Conducted twice a year since 1999, our Trade Confidence Index (TCI) is a pulse check of Canadian exporters’ level of confidence and their expectations of international trade opportunities over the next six months.
It is a composite score based on responses to questions regarding five elements:
1. Export sales
2. International business opportunities
3. World economic conditions
4. Domestic sales
5. Domestic economic conditions
Fall 2016 survey highlights:
The overall Trade Confidence Index (TCI) score fell to its lowest level in four years, dropping to 72.3 in Fall 2016 from 75.1 in Spring 2016. Although less favourable outlooks were reported across all five TCI elements, this decrease can be attributed primarily to a greater number of exporters who expect conditions will stay the same over the next six months and the lower number of respondents who said conditions will improve.
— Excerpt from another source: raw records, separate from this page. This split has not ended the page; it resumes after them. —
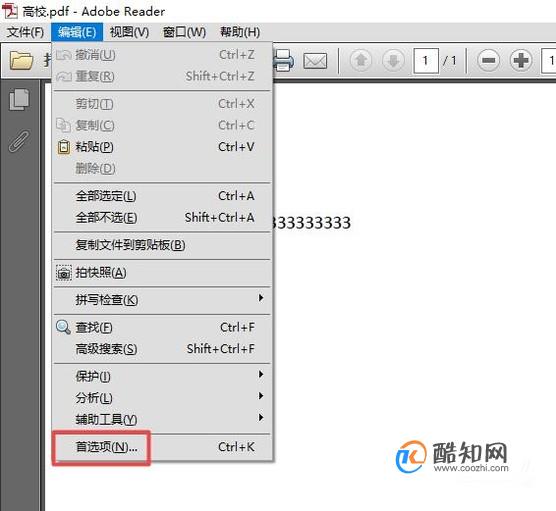556x511 pixels.
Task: Zoom out with the minus button
Action: point(488,60)
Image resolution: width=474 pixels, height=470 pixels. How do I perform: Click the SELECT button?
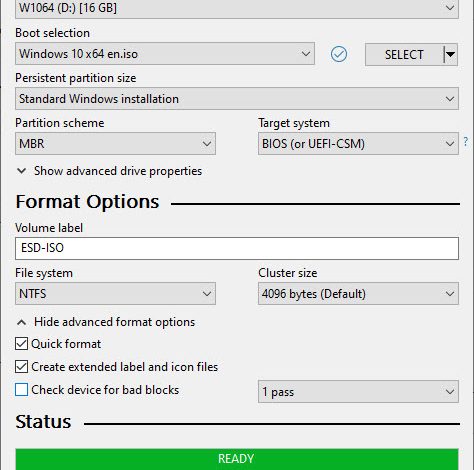[404, 54]
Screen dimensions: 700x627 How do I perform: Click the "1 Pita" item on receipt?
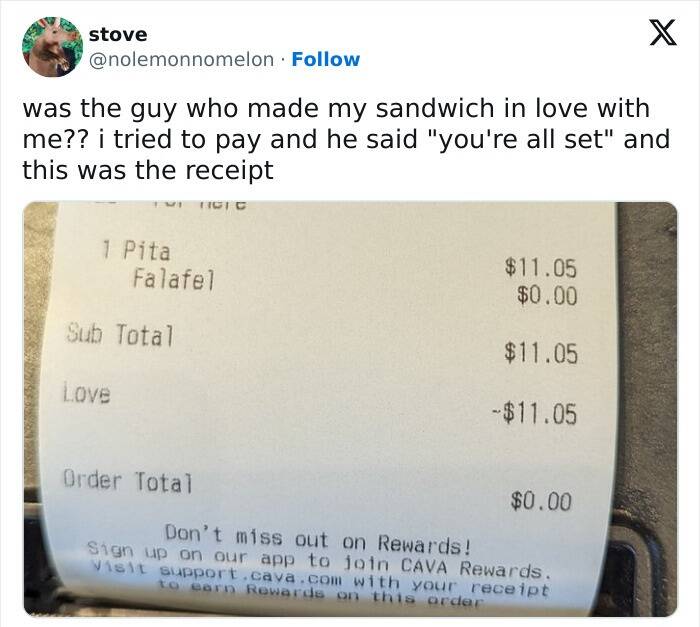point(137,249)
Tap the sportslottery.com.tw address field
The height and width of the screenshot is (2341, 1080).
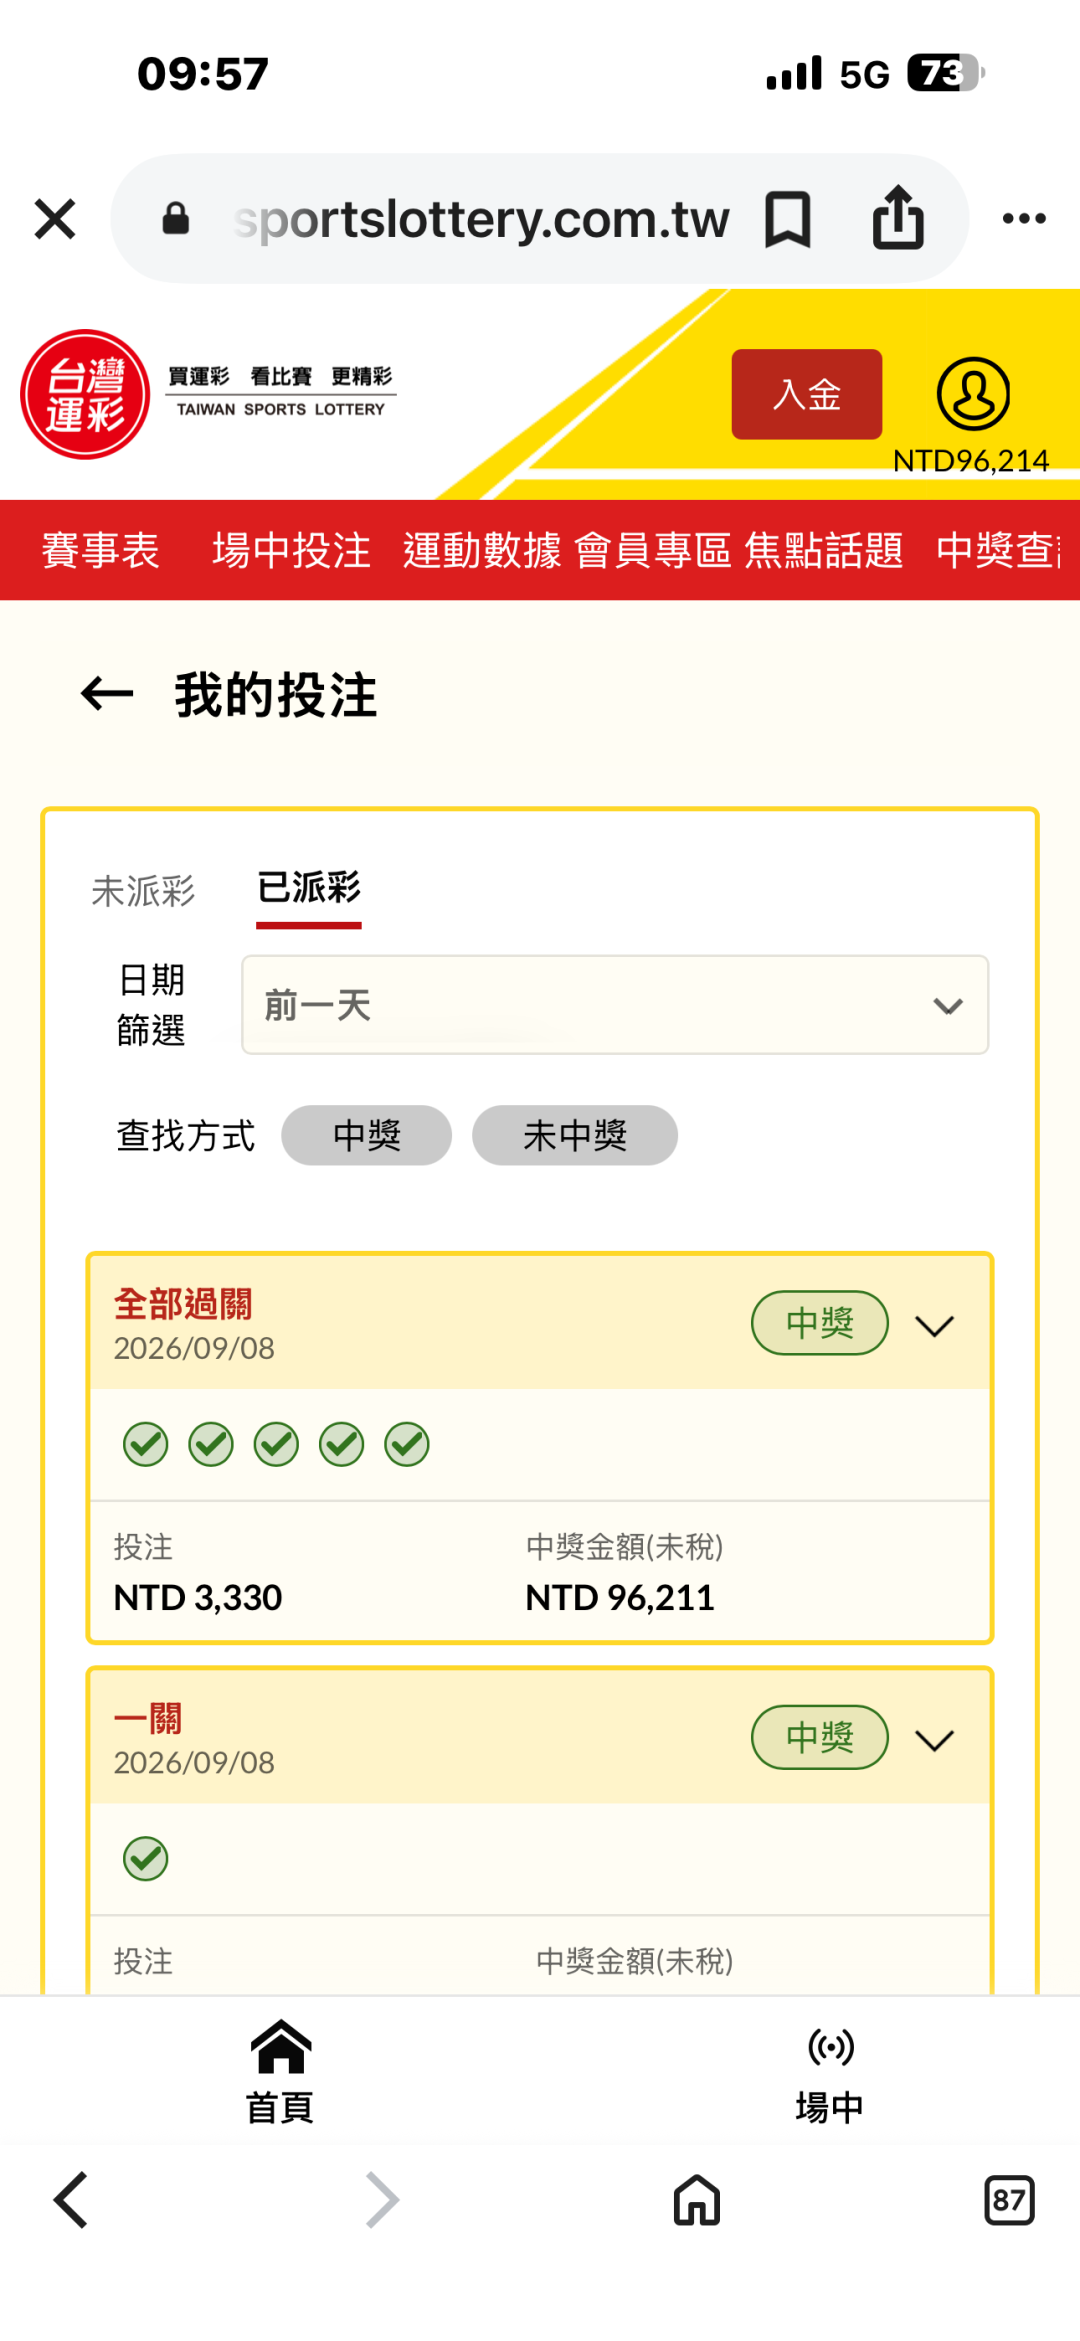480,219
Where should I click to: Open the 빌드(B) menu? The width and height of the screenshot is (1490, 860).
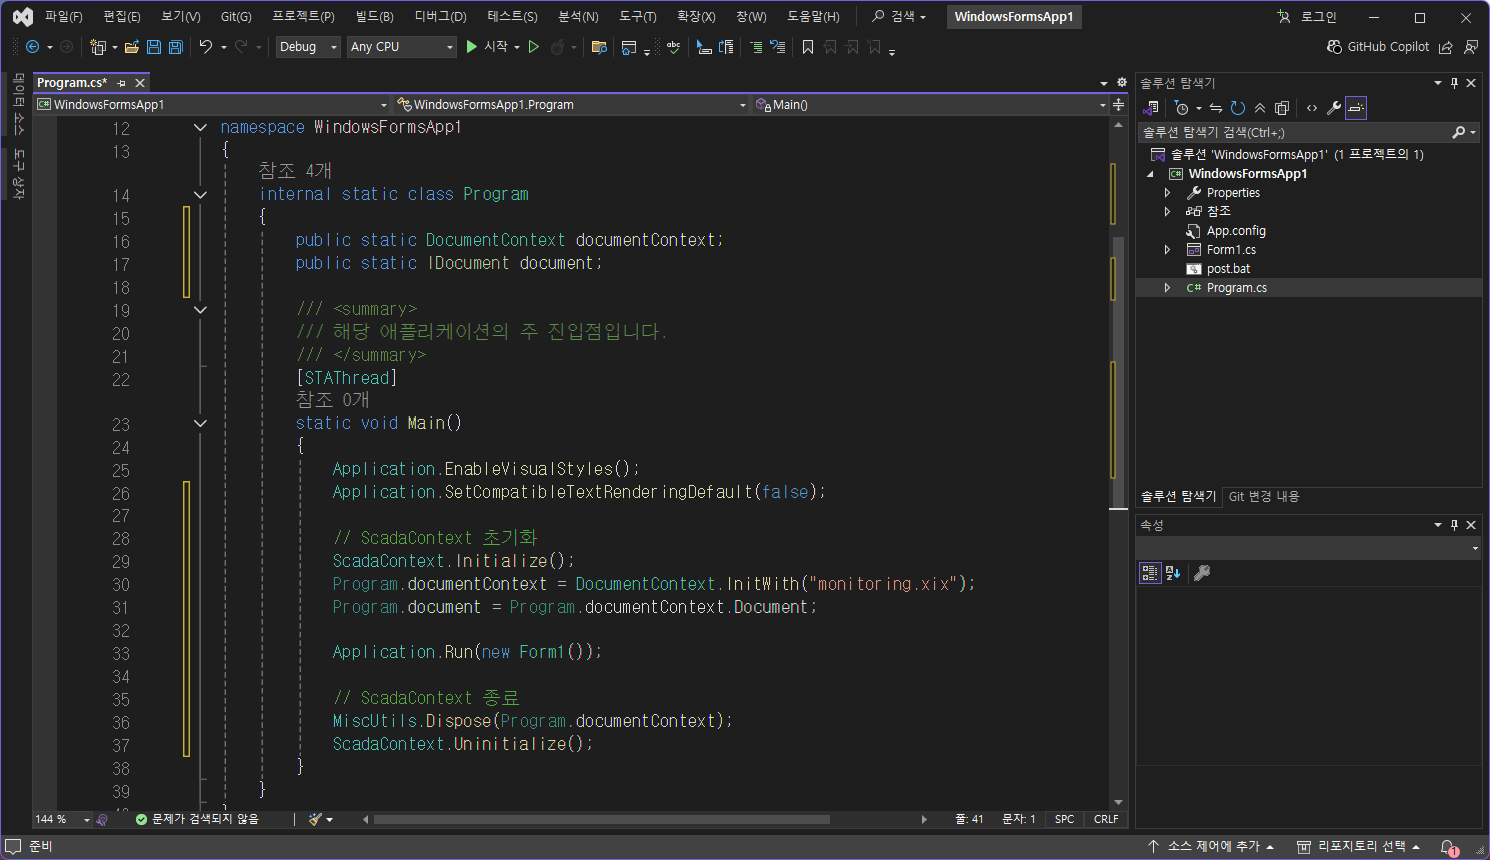point(375,17)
Among the five TCI elements, confidence in export sales remained the highest in Fall 2016.
Trade confidence decreased among exporters of all sizes, in all regions of the country and across all industry sectors surveyed in Fall 2016. Small exporters exhibited the largest decline in trade confidence during this survey period. As they represent the majority of survey respondents, their concerns had a dampening effect on the overall TCI score.
For the majority of companies surveyed, the U.S. remained the top destination for current exports and foreign investment. In ranking global issues that could affect their exporting or investment activities, most respondents put the outcome of the U.S. election at the top of their list.
More than two-thirds of respondents (69%) said the value of the Canadian dollar at the time of the survey had a positive impact on their export sales, and more than half (59%) said it was very important to competing in foreign markets.